Foto © Kleie Zeitung/Helmuth Weichselbraun
Achtung, bücken! Hier können schon einmal Schuhe durch die Luft fliegen. Seit Ende der 1940er-Jahre ist das Kettenkarussell fixer Bestandteil des St. Veiter Wiesenmarktes - und somit das älteste Fahrgeschäft auf der Wiesn.
Auch heuer wieder, beim 651. Wiesenmarkt, lockt das alte Karussell kleine und große Gäste an. "Es wird nach wie vor gut angenommen. Viele Erwachsene fahren damit, weil sie eben schon in ihrer Kindheit mit diesem Karussell gefahren sind. Ich fahre selbst auch immer wieder gerne damit", sagt Monika Pötscher, die gemeinsam mit ihrer Schwester Silvia das Familienunternehmen seit fast 20 Jahren leitet. Das Kettenkarussell war eines der ersten Fahrgeschäfte ihres Vaters, der im Juli dieses Jahres 86-jährig verstorben ist. Hubert Pötscher, von vielen auch "Ringlspül-Hubert" genannt, gründete den Betrieb im Jahr 1947. Das Karussell baute er gemeinsam mit einem befreundeten Schmied - und zwar aus Waffenmaterial. So besteht der Mittelteil des Pötscher-Karussells aus einem Kanonenrohr.
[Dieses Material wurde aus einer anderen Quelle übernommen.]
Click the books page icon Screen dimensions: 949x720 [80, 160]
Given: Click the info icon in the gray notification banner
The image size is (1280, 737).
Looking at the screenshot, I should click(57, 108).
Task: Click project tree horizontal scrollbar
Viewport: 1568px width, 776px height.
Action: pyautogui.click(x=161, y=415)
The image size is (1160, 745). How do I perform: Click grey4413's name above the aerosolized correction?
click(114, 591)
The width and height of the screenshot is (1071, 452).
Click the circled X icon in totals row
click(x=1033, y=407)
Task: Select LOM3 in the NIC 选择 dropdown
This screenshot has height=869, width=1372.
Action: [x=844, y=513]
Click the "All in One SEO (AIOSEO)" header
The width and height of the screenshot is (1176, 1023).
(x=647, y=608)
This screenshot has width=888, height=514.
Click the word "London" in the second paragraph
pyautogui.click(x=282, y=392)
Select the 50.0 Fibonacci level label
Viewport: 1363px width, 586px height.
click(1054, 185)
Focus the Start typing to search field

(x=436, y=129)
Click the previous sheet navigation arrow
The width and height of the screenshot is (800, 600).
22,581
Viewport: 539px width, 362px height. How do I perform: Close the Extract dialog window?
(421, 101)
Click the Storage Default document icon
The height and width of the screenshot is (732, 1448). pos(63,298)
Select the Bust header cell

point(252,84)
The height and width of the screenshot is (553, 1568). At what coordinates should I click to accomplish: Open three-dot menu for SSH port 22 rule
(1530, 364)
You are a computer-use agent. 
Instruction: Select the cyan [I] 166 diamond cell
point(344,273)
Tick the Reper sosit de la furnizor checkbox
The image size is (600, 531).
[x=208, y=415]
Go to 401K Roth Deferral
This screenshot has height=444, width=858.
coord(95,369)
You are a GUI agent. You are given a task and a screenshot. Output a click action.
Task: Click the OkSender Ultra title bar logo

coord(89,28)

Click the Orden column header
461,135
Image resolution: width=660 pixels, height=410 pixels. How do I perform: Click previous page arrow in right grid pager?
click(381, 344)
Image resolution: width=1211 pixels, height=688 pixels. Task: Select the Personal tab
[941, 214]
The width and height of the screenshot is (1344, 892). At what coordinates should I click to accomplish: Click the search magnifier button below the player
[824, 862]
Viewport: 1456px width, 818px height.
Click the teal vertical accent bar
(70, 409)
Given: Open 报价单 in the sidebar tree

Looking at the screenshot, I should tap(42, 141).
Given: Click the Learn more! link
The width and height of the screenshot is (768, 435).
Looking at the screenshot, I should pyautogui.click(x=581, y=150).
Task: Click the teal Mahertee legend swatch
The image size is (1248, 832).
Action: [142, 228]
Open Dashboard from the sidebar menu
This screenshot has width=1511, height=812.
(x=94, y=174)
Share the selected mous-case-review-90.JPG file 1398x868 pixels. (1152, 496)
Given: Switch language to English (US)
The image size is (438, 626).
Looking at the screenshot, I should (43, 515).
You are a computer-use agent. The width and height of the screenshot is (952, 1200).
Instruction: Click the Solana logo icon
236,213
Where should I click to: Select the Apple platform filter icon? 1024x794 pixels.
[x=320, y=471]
Monika Pötscher: "Ich nehme an, dieses stammt aus dem Zweiten Weltkrieg."
Besondere Pflege
Heutzutage läuft das Karussell elektrisch. Früher einmal wurde es mittels eines sogenannten Wasseranlassers betrieben. "Wegen der Sicherheitsauflagen mussten wir immer wieder Sachen erneuern", sagt Pötscher. So musste unter anderem die alte Holztreppe weichen. Geblieben sind die Bilder. Windmühlen, Boote, Engerl - sie zieren das alte Karussell. "Ein Bekannter unseres Vaters hat diese Ölbilder auf Leinen gemalt", sagt Pötscher. Die Bilder brauchen besondere Pflege und werden regelmäßig mit einem speziellen Öl behandelt. Denn das alte Gefährt hat einen hohen persönlichen Wert für die beiden Pötscher-Schwestern. Daher kommt es nur mehr dreimal im Jahr zum Einsatz - in Bleiburg, Globasnitz und eben in St. Veit. Früher einmal sei ihr Vater bis nach Kroatien und Bosnien damit gefahren, erinnert sich Tochter Monika. Ein Höhepunkt sei auch immer der Karneval in Rijeka gewesen. "Jetzt wollen wir aber, dass das Karussell so wenig wie möglich Regen und Sonne ausgesetzt ist", sagt Pötscher.
Nach dem Wiesenmarkt wieder abgebaut wird es nur, wenn es ganz trocken ist. Sollte es zur Wiesn-Zeit regnen, dann kann es schon sein, dass das alte Karussell noch ein, zwei Wochen danach auf dem sonst leeren Gelände steht - um zu trocknen. Pötscher: "Die Leute munkeln dann schon einmal, dass die Pötschers scheinbar die Standgebühr nicht bezahlt haben."